Top of SUPPLIED RECORDS
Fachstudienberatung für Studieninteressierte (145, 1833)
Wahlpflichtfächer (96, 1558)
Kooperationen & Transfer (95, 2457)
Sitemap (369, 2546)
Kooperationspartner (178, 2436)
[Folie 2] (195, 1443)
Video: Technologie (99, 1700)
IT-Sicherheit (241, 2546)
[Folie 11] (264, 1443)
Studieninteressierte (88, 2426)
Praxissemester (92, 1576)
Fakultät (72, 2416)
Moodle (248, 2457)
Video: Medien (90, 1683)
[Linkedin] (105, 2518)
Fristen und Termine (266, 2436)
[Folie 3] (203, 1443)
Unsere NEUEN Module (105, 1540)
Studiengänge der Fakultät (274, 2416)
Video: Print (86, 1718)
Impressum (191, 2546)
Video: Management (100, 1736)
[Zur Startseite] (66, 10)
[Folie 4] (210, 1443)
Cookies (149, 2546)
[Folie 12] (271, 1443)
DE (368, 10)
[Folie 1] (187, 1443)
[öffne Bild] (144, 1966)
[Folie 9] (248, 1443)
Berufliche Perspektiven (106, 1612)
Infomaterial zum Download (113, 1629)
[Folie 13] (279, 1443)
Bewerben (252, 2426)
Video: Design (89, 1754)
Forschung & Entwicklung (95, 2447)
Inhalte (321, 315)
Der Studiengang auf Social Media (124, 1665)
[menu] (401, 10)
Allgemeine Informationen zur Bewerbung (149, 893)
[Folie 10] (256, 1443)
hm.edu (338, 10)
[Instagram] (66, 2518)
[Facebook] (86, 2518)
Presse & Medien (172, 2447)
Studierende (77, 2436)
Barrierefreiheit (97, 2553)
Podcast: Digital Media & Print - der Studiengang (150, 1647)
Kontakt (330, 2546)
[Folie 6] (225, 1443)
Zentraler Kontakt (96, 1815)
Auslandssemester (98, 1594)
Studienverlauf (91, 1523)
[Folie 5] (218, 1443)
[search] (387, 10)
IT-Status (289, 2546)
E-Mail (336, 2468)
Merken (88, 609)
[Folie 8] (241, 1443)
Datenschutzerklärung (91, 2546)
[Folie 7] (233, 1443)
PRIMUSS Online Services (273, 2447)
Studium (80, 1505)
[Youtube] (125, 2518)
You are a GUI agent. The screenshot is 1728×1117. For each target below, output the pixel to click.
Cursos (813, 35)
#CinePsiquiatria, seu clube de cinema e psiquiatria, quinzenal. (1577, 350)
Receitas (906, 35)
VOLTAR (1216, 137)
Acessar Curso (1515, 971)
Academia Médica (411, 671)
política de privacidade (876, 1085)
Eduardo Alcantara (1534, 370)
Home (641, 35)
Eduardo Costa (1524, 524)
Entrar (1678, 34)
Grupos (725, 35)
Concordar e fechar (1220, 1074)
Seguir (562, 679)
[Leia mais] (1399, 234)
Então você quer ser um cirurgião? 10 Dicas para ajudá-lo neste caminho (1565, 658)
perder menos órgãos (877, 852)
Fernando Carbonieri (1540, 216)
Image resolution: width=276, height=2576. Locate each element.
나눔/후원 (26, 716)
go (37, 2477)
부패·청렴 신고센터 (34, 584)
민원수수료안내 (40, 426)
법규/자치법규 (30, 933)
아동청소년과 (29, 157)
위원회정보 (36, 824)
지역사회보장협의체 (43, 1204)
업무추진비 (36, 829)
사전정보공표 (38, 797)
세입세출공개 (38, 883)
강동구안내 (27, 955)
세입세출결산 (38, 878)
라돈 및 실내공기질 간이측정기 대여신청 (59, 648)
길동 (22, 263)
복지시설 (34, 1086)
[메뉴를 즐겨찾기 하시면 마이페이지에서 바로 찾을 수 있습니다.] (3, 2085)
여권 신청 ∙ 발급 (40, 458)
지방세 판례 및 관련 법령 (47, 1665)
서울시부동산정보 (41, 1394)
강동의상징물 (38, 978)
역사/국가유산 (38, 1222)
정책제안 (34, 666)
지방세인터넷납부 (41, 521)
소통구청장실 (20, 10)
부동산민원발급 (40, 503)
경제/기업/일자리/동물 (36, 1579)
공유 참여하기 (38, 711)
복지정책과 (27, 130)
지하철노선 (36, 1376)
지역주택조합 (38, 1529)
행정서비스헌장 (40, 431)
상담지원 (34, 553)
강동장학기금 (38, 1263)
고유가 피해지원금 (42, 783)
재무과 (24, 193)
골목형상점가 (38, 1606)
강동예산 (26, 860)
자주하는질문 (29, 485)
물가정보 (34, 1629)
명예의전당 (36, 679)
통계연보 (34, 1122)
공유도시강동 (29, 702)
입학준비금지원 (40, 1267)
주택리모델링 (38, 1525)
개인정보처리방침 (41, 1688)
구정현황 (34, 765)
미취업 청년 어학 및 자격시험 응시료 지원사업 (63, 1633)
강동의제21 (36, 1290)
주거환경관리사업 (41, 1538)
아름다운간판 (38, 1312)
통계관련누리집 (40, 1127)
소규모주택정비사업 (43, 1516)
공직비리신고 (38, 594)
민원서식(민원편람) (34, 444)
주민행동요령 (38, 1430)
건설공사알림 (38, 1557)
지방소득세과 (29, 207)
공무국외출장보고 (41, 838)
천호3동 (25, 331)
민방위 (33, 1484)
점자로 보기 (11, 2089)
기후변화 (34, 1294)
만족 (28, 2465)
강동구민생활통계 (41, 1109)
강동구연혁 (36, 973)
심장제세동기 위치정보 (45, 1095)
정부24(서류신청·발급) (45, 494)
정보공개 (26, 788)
Bottom of SUPPLIED RECORDS
__EXERCISE DETAILS__: Above are the records. Copy every line in them holding "Fakultät".

__RESULT FOR THIS TASK__:
Fakultät (72, 2416)
Studiengänge der Fakultät (274, 2416)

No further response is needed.